■ EXERCISE OBJECTIVE ■
Below, locate the line that contains "Given: Click the last liker avatar in row". Repeat exactly from that line to the line that contains "1662x924 pixels.", inclusive, leaving out the pictures.

::: PROVIDED ENTRIES :::

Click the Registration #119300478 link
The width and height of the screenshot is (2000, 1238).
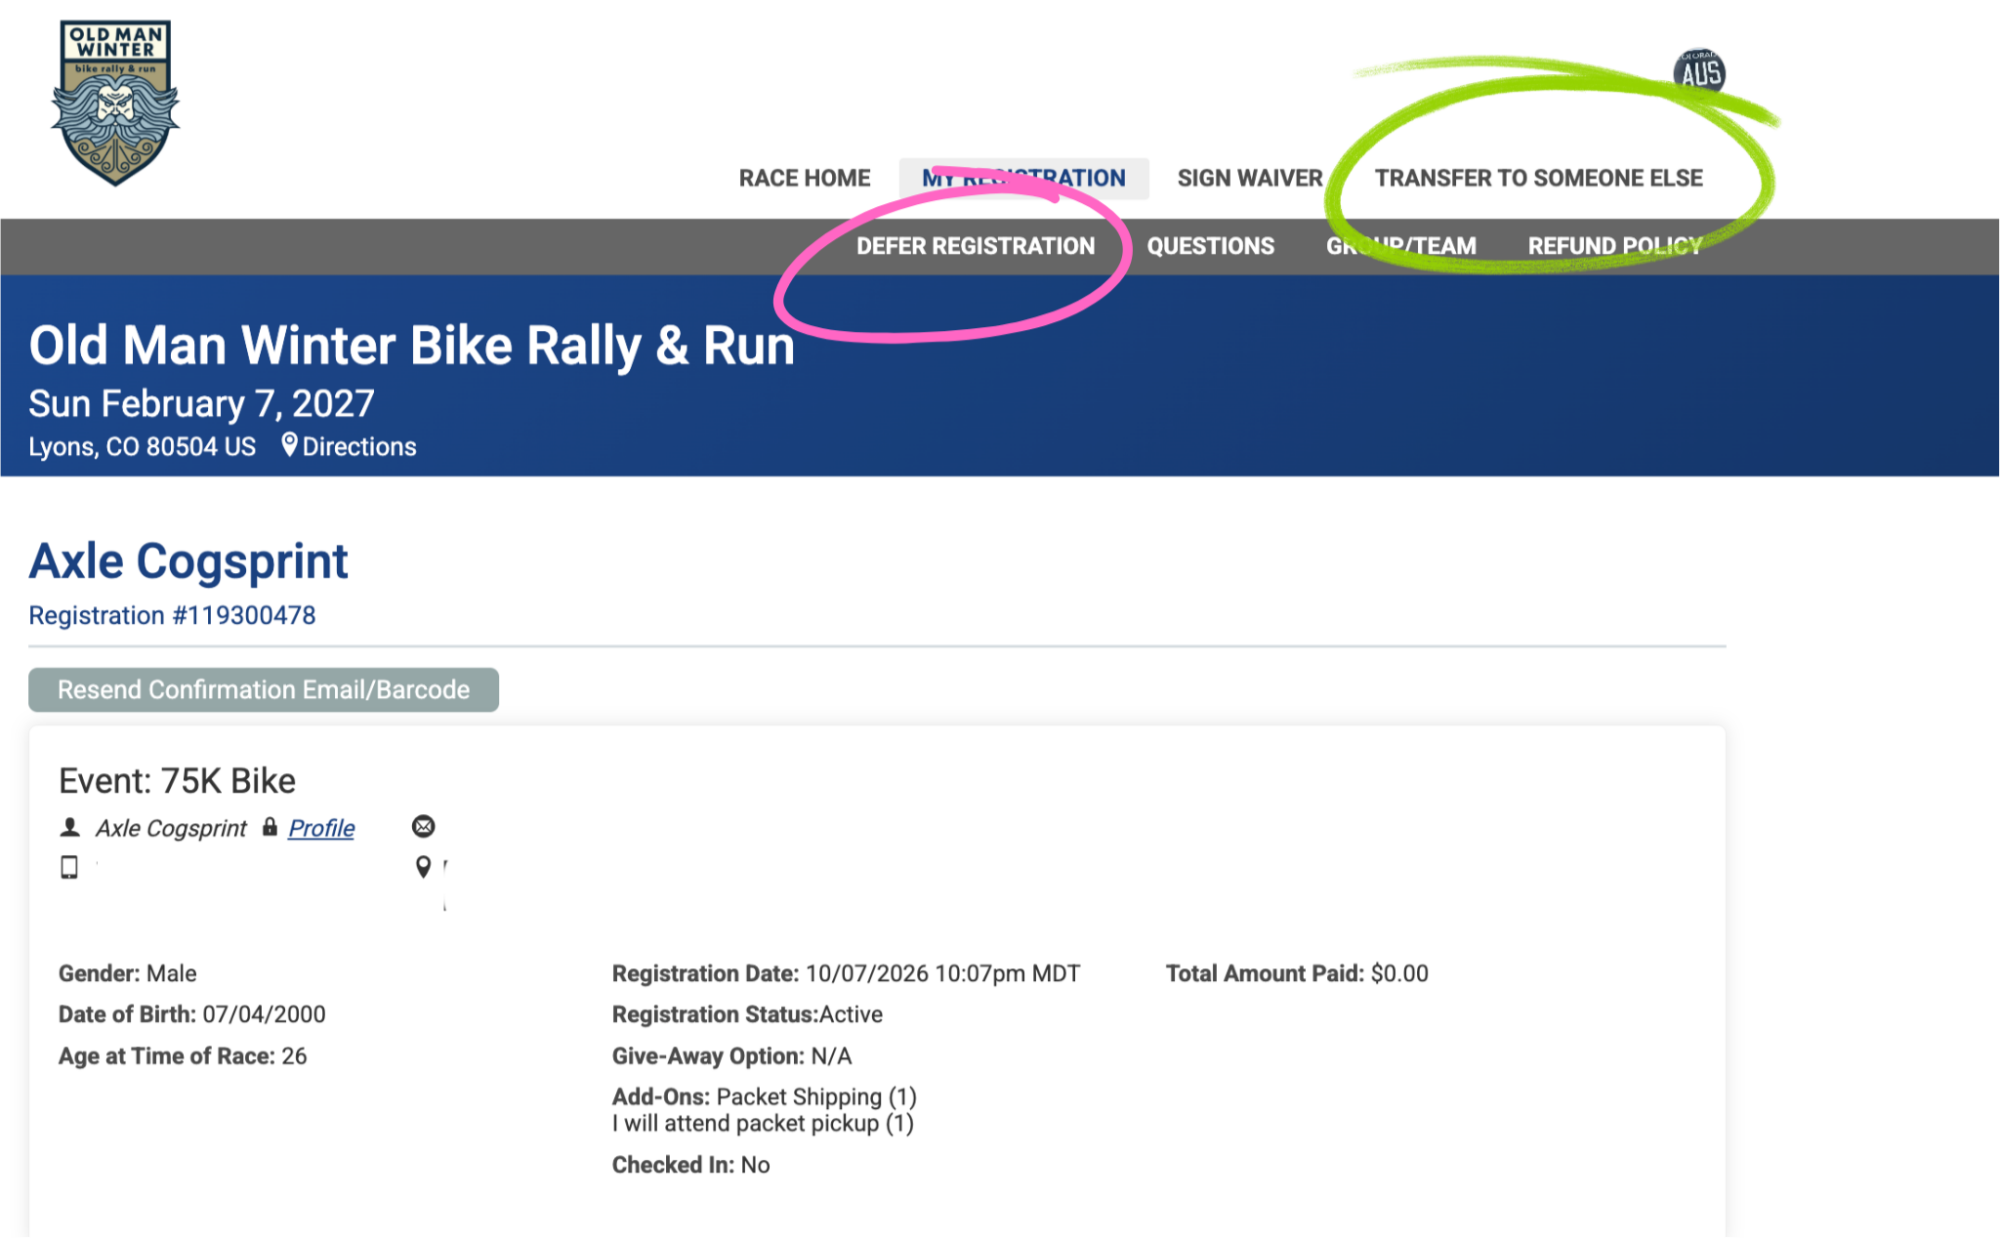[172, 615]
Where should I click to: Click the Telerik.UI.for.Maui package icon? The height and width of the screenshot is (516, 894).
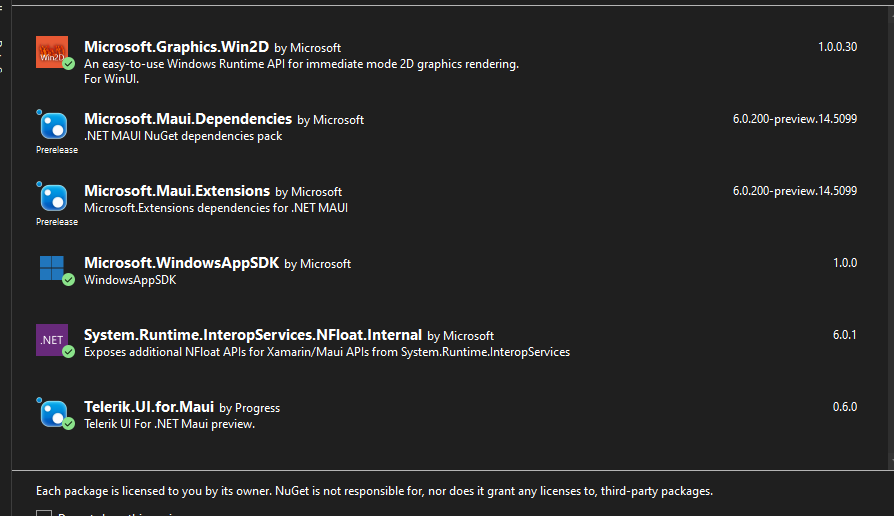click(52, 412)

:::
::: PROVIDED ENTRIES :::

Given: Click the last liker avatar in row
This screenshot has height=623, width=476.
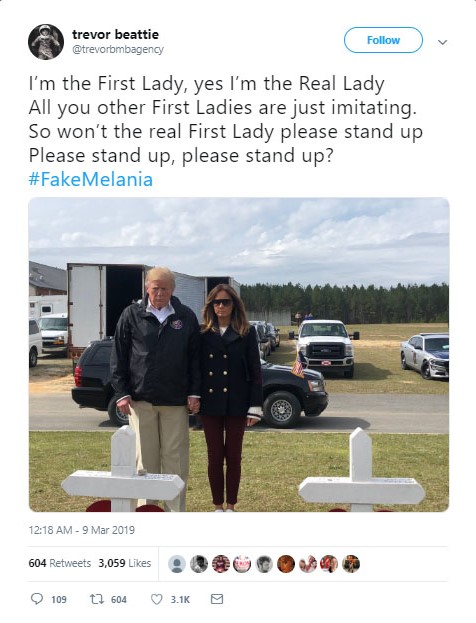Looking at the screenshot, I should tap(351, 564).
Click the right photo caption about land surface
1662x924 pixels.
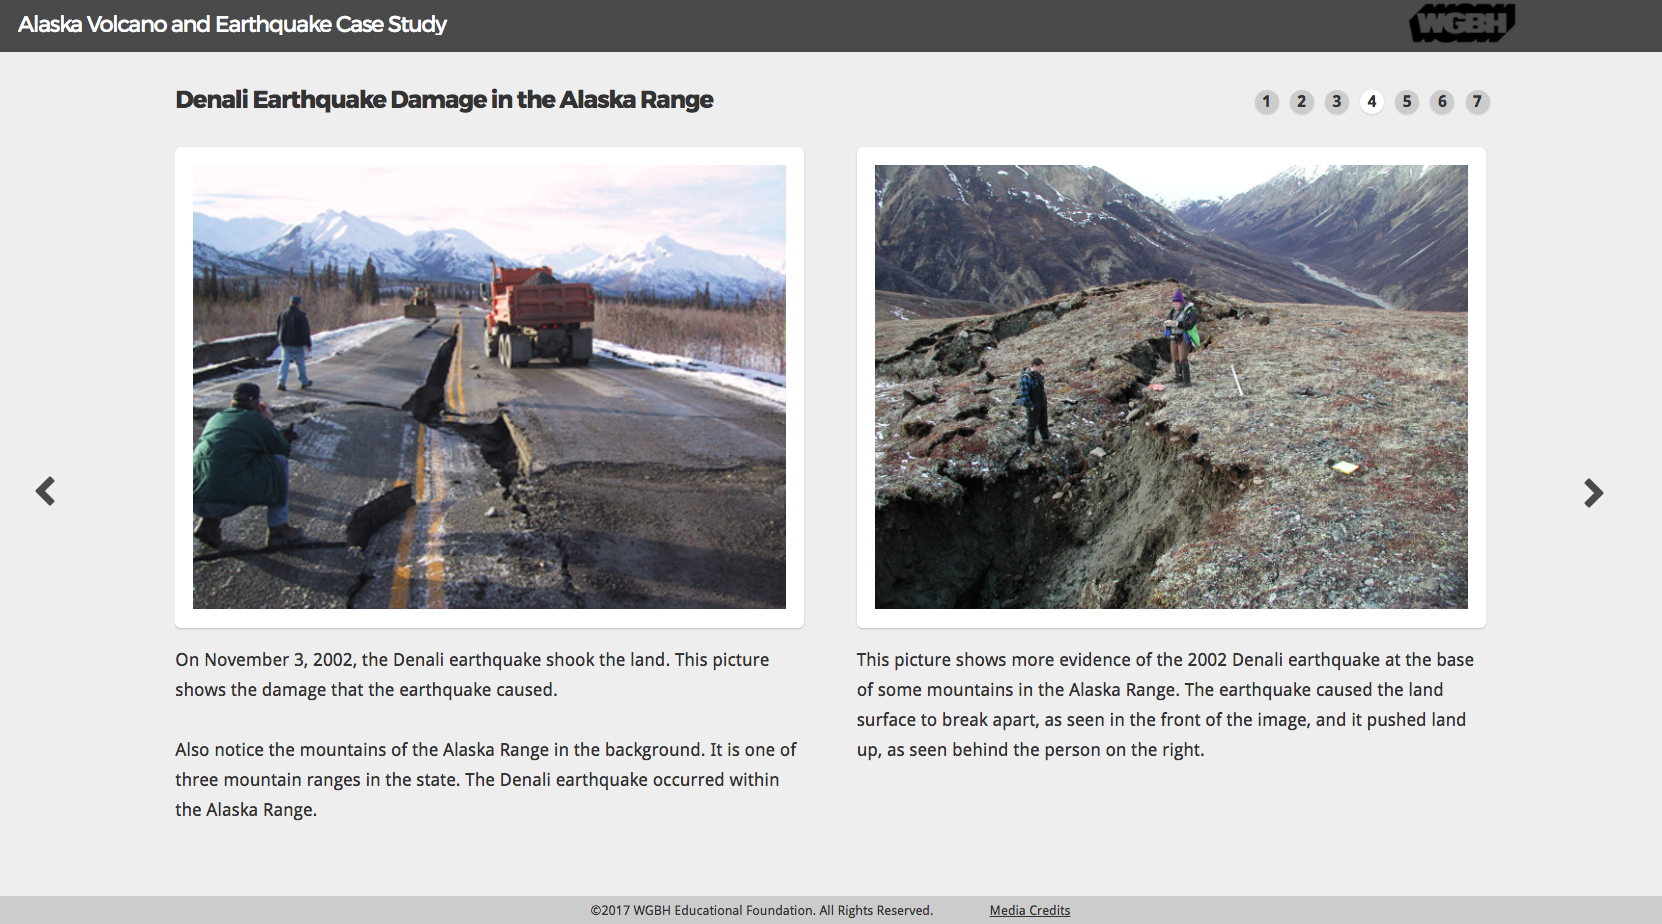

:::
::: PROVIDED ENTRIES :::

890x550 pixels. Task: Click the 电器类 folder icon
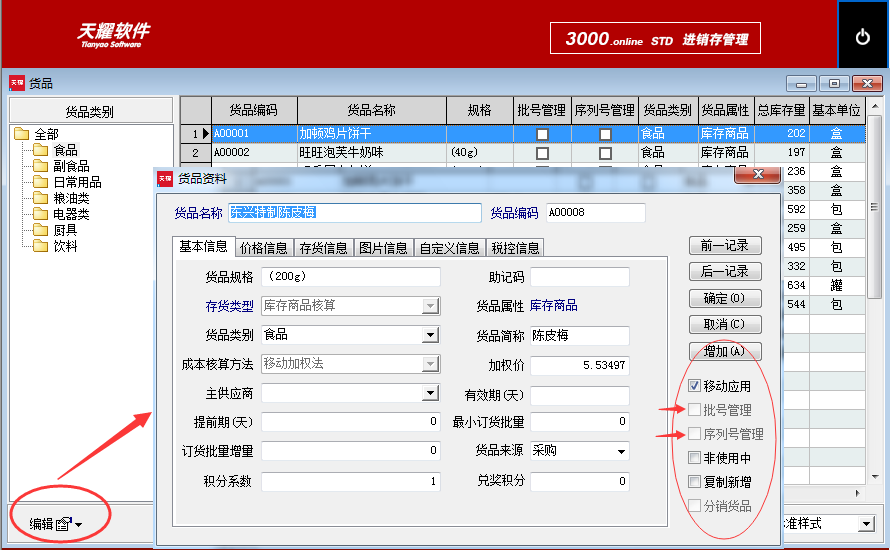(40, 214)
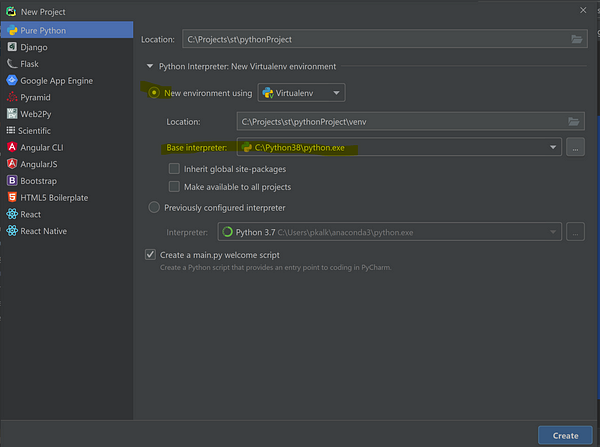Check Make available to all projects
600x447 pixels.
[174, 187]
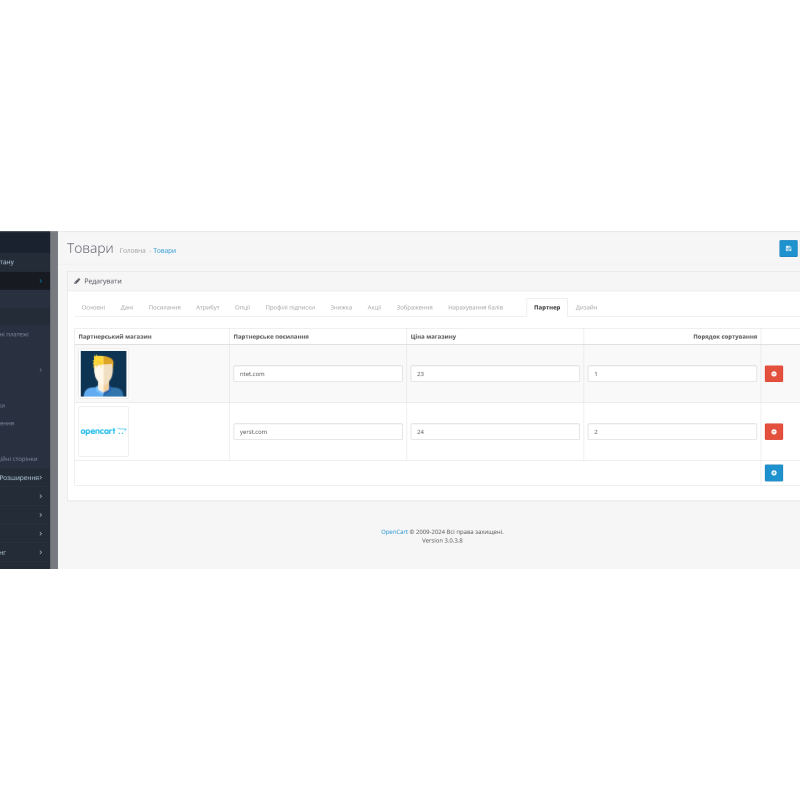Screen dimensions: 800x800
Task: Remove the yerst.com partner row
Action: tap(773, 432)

:::

■ SOLVED EXERCISE ■
Given: Click the last liker avatar in row
This screenshot has height=623, width=476.
Looking at the screenshot, I should tap(351, 564).
Click the right photo caption about land surface
1662x924 pixels.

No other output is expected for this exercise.